PPARγ controls I3C-mediated anti-inflammatory effects through the NF-κB/IL-6 pathway on gut inflammation models

Inflammatory bowel diseases (IBD), comprising ulcerative colitis (UC) and Crohn's disease (CD), are chronic inflammatory disorders of the gut of limited available pharmacotherapy. Continuous efforts have striven to better unravel their etiology, but mechanisms leading to disease onset and progression are still not fully comprehended. While in vivo and in vitro colitis models are invaluable for elucidating such mechanisms, they fail individually to fully represent human disease and are not necessarily easily comparable.

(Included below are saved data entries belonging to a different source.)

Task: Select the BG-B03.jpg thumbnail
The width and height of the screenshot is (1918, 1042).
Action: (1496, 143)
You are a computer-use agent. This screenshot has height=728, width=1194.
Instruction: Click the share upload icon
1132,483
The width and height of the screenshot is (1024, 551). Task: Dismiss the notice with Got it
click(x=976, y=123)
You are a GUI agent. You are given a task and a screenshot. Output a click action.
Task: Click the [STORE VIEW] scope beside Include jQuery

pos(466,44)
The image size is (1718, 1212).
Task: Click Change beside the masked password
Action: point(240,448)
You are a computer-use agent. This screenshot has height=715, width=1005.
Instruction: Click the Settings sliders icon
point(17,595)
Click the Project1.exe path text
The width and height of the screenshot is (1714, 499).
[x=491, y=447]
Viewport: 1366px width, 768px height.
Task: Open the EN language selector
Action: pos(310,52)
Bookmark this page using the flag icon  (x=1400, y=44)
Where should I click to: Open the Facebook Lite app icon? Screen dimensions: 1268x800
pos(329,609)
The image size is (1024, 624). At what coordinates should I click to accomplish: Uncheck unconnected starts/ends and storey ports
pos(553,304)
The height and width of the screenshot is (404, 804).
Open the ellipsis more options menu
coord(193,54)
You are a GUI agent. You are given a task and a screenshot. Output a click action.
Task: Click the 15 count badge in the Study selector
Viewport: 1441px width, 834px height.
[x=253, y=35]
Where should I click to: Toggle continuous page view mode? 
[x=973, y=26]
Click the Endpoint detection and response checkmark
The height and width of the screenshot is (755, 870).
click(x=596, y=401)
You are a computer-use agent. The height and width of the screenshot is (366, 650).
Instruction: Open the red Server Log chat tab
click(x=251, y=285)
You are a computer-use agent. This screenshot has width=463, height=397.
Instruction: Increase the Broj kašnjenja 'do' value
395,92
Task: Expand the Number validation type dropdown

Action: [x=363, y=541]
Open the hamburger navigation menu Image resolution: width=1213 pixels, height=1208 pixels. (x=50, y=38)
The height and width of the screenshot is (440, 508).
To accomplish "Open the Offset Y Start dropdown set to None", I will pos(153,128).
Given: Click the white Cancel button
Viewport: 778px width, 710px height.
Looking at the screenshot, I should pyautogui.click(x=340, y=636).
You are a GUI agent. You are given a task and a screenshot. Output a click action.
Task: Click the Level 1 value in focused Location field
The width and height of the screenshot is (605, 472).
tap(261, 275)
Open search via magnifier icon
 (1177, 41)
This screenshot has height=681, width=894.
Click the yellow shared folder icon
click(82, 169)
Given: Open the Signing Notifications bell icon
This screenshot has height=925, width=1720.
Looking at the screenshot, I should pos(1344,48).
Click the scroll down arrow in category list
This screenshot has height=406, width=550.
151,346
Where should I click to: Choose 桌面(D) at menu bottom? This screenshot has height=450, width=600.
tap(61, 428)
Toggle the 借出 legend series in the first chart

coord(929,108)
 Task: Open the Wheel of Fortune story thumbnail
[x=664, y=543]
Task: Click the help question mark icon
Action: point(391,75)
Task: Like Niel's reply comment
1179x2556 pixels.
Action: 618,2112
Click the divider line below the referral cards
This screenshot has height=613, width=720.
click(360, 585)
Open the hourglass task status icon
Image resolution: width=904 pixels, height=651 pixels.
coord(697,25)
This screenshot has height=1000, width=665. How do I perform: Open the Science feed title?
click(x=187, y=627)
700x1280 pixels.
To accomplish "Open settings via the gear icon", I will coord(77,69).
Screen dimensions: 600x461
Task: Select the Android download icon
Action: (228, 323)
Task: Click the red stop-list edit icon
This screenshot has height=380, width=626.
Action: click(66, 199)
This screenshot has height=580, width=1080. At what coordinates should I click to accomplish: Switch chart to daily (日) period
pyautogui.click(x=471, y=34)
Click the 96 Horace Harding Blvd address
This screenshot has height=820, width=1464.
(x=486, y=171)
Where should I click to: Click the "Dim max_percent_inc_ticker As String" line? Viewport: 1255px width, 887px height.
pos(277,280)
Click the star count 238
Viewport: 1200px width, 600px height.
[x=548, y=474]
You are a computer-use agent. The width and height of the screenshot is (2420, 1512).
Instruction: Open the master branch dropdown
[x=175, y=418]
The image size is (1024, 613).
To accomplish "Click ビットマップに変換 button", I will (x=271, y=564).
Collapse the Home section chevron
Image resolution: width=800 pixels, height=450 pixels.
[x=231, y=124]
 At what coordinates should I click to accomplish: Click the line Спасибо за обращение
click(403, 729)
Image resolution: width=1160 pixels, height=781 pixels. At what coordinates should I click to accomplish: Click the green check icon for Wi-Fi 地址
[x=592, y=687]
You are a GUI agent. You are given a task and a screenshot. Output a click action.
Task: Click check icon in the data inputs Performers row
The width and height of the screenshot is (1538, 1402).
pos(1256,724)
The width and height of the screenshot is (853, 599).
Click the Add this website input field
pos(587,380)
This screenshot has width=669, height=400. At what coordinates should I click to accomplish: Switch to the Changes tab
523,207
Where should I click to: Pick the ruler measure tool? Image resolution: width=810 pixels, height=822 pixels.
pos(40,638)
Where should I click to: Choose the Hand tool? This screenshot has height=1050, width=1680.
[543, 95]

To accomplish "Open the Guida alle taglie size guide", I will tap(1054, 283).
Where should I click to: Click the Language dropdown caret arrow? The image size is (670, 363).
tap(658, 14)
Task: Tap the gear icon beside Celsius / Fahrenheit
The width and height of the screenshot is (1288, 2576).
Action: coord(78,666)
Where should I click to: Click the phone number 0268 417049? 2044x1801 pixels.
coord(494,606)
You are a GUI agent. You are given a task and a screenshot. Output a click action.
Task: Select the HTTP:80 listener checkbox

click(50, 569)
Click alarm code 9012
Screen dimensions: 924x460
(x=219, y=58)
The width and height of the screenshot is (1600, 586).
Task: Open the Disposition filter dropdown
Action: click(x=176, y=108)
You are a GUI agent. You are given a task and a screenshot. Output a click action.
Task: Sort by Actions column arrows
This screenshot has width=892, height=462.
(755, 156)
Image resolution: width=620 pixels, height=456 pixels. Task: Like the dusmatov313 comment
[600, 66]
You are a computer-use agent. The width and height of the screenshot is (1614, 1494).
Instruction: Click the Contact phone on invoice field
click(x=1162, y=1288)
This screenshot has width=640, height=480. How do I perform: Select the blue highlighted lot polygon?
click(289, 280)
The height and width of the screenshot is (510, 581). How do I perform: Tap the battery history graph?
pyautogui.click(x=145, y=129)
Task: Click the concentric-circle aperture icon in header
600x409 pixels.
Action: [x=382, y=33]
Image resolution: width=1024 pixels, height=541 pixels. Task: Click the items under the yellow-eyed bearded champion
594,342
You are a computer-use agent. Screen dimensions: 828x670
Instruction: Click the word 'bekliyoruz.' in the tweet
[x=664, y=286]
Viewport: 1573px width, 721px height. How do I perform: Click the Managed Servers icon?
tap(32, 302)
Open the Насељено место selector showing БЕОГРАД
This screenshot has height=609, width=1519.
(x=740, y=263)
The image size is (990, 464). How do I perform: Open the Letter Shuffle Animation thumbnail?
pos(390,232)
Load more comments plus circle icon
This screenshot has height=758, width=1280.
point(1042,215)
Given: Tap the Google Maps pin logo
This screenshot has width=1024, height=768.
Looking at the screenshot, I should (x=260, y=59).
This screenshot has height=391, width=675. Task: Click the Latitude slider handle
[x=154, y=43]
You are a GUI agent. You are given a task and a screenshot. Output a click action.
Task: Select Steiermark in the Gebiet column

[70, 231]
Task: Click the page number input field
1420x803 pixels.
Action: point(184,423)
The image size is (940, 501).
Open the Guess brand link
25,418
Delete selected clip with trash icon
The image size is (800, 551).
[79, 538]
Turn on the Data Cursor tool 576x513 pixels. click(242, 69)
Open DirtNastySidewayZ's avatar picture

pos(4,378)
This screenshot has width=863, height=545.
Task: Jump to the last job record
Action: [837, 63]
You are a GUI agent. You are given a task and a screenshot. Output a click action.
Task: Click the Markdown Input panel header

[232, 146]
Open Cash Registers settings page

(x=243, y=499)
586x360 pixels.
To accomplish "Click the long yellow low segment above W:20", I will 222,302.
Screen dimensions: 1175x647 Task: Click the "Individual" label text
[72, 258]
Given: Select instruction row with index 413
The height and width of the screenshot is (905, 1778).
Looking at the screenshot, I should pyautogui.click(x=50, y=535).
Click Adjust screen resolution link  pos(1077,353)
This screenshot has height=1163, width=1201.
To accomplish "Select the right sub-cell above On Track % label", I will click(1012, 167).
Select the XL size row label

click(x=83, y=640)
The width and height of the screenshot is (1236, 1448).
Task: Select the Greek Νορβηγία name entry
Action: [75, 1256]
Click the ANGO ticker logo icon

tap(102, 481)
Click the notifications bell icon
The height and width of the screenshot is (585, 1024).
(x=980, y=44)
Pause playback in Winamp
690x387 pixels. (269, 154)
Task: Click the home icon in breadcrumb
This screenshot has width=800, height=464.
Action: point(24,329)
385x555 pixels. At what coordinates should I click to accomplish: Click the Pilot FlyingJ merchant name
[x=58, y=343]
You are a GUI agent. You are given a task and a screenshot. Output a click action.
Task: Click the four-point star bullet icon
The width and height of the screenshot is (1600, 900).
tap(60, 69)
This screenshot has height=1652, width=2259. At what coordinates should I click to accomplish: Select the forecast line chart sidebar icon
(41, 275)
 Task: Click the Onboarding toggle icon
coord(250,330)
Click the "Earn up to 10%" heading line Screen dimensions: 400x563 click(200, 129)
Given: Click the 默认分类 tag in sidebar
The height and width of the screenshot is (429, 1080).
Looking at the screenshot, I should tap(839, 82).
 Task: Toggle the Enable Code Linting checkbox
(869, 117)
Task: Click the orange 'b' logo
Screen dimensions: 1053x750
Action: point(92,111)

The peroxisome proliferator-activated receptor gamma (PPARγ) is a transcription factor that has in recent years been evidenced as a key mediator of IBD progression, and better elucidating its role could advance the understanding of IBD. In the present study, we used a mouse model of chronic colitis alongside in vitro co-culture models employing THP1 macrophages combined with Caco-2 epithelial cells or human intestinal organoids. In these models, we tested the influence PPARγ on the effects of indol-3-carbinol (I3C), a well-known agonist of the aryl hydrocarbon receptor (AhR) that has been shown to be effective in ameliorating inflammation in murine colitis models, as well as how PPARγ expression is modulated in response to I3C treatment. Our results delivered clear evidence that PPARγ plays a key role in controlling the anti-inflammatory effects of I3C through the NF-κB/IL-6 axis in macrophages. Further, PPARγ is itself an indicator of I3C therapeutical efficacy in the epithelium. We suggest PPARγ as a potential biomarker for tracking disease progression and therapeutic efficacy, which could also serve as a putative target for future therapeutic interventions.